Sunday 28 September 2014

Weekend Baking: Gin and Tonic Cake

This is a genius idea. Make a lemon drizzle, but instead of just drizzling it with lemon, add some gin in there too. A lemon ginzle, if you will. I've run out of tonic (this is a disgrace) so mine is just gin and lemon; I used the slightly unusual Spanish gin Mother Hand brought me back from one of her holidays in the cake, and Gordon's Elderflower Gin for the ginzle. It was that or Sipsmith and I couldn't bear to use that for baking.

It's quite potent. I'm not really sure whether I should be taking it to work, to be honest, but I'm sure the staff will thank me for it.
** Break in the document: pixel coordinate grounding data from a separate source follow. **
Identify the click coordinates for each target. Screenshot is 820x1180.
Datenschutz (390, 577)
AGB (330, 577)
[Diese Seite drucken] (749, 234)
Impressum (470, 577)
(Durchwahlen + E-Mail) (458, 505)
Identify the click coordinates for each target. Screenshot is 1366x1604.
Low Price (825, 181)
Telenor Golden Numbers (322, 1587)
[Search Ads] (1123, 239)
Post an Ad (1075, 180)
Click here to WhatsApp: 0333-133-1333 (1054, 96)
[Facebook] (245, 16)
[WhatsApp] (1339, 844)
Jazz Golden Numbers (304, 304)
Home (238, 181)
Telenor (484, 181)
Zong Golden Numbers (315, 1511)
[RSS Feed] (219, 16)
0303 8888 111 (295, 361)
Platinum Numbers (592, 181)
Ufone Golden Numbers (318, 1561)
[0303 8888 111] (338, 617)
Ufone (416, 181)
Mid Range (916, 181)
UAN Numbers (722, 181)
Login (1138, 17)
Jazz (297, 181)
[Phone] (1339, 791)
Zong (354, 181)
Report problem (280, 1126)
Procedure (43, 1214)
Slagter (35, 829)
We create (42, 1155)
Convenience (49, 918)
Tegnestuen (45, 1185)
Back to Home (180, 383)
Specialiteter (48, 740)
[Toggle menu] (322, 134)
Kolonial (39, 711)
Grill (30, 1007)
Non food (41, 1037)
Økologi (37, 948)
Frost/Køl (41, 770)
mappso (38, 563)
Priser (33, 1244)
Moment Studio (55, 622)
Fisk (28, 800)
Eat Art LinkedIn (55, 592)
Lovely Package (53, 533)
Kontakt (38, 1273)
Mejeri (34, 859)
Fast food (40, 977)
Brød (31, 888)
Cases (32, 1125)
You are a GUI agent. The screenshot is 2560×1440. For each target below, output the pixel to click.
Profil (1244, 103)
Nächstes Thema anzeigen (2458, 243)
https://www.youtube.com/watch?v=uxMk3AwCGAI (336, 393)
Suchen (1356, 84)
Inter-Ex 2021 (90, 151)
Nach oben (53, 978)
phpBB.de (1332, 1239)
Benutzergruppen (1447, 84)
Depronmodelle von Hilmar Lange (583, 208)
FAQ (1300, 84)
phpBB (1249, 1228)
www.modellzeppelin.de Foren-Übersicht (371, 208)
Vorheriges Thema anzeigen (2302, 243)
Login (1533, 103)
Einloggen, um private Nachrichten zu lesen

The ingredients thing is a bit odd. I did rummage around the internet looking for an alternative because who has ever heard of weighing your ingredients to equal the mass of the eggs? In the end, though, I decided it was pretty arrogant not to give it a whirl and it works beautifully. My four eggs handily weighed 250g so it was quite straightforward, especially with the butter.

4 eggs
Butter
Caster Sugar
Plain flour
Baking powder
2 lemons
200ml gin
Dash of tonic (if you've got any in)
150g caster sugar, for the ginzle

Weigh the eggs. Measure out that amount of butter and sugar; beat until pale and fluffy. Beat in the eggs. Fold in that weight of flour and baking powder. Grate in the rind of the lemons and fold this in too. Add the juice of one lemon and about half the gin. This will look pretty dodgy, especially to begin with, because it's a lot of liquid, but it's ok.

Turn into a prepared loaf tin and bake for 45 minutes at 180 degrees until a skewer comes out clean. Meanwhile combine the remaining gin with the juice of the other lemon and the sugar (you'll see the original uses granulated but I only had caster). When the cake comes out, leave to cool briefly, then skewer all over and pour over most of the ginzle. Leave to cool in the tin. If you don't use lazy silicone bakeware like me, you might want to turn it out, remove the paper and put it back in the tin to ensure it (a) doesn't stick and (b) doesn't dissolve your lining paper into the cake.

When completely cool, turn out onto a serving plate and spoon over the rest of the ginzle.

I think I might try this with limes next time.

1 comment:

Jenny said...

My gran taught me to make a sponge using the mass of the eggs. It always works really well. I think it was easier when you were using a balance rather than scales like we have now.